Hacker News new | ask | show | jobs
by lowkey 669 days ago
I tend to agree with the autho’s point of view. PMF should be viewed as a point on a spectrum, not a binary state. You don’t achieve PMF so much as you progress from no PMF to extreme PMF with respect to progressively larger and larger target market segments.

Many pundits claim of PMF that you’ll know it when you see it because the market will suddenly be clamoring for your product faster than you can make it. This is categorically wrong to the point of being harmful advice.

You need a leading indicator of PMF so that you don’t delude yourself into believing you have achieved PMF prematurely, only to scale and find yourself in the valley of despair where customer response to your value proposition is mediocre or churn is high.
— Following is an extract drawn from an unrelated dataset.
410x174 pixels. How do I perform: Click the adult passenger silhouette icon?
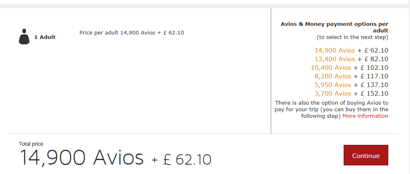pyautogui.click(x=24, y=37)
Clues you have product-market fit with a specific customer include:

1/ the prospect has the problem you think they have

2/ the problem is of critical importance for the prospect

3/ they know they have THAT problem, and not some adjacent problem or symptom

4/ they articulate the problem using the same language you use to describe it

5/ they have tried to solve the problem themselves and have allocated budget and time to solving it, but failed

Too many entrepreneurs and product managers trick themselves into believing they have PMF when they do not - because they fall in love with their particular solution and try to sell prospects on their idea instead of actually doing customer discovery interviews - unbiased interviews where the prospect tells you about their experiences in the problem space without you ever mentioning your idea.